▸ Requisitos del ejercicio: Transcribe del fragmento sobre la naturaleza humana el pasaje que empieza con «Solo hace, al» y sigue hasta «esta sincera confesión.».

▸ Fragmento del texto:
Solo hace, al parecer, seis millones de años desde que nuestra especie biológica se separó de la de nuestro pariente más próximo sobre la tierra, el alborotado y pendenciero chimpancé. Hemos progresado desde entonces, es cierto, pero la evolución no nos ha dotado de un mecanismo de control de calidad. Desde la imparcial perspectiva de Gurb, tan humano es Jack el destripador como Teresa de Calcuta. La mayoría, desde luego, estamos en algún punto intermedio, muy lejos de ambos extremos. Pero casi todos encajamos en lo que dijo el propio Mendoza cuando recibió el premio Cervantes: «Somos una especie atolondrada y agresiva». Me gustaría creer que fue el propio Gurb quien le susurró esta sincera confesión.
¿Son justos los adjetivos que empleó Mendoza? ¿Conoce el lector a alguien atolondrado y agresivo? ¿O solo los hay entre los partidarios de los clubes de futbol con los que no simpatizamos? Pero… ya estoy yo, a pesar de que estoy prevenido contra ello, llevando las cosas al terreno de lo colectivo. Por desgracia, no soy el único que lo hace.
La herencia tribal
Si, uno por uno, la mayoría de los seres humanos somos razonablemente razonables —como el doctor Jekyll, y discúlpese la redundancia— cuando formamos tribus dejamos salir a nuestros respectivos Hydes. Condicionados por una herencia evolutiva en la que los machos Alfa tuvieron su momento y su papel, casi siempre elegimos por líderes —hoy ya hombres o mujeres— a quienes encabezan las manifestaciones. A los que más gritan. En demasiadas ocasiones permitimos que, como el aprendiz de brujo del poema sinfónico de Paul Dukas magistralmente interpretado por Mickey Mouse en «Fantasía», nos conjuren con consignas de odio para utilizarnos en apoyo a unas causas que, las más de las veces, solo les benefician a ellos. Y eso nos convierte en una especie extremadamente peligrosa.

▸ Información proporcionada:
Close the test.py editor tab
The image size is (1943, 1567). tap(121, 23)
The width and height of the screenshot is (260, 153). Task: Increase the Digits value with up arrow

▸ Respuesta al ejercicio:
Solo hace, al parecer, seis millones de años desde que nuestra especie biológica se separó de la de nuestro pariente más próximo sobre la tierra, el alborotado y pendenciero chimpancé. Hemos progresado desde entonces, es cierto, pero la evolución no nos ha dotado de un mecanismo de control de calidad. Desde la imparcial perspectiva de Gurb, tan humano es Jack el destripador como Teresa de Calcuta. La mayoría, desde luego, estamos en algún punto intermedio, muy lejos de ambos extremos. Pero casi todos encajamos en lo que dijo el propio Mendoza cuando recibió el premio Cervantes: «Somos una especie atolondrada y agresiva». Me gustaría creer que fue el propio Gurb quien le susurró esta sincera confesión.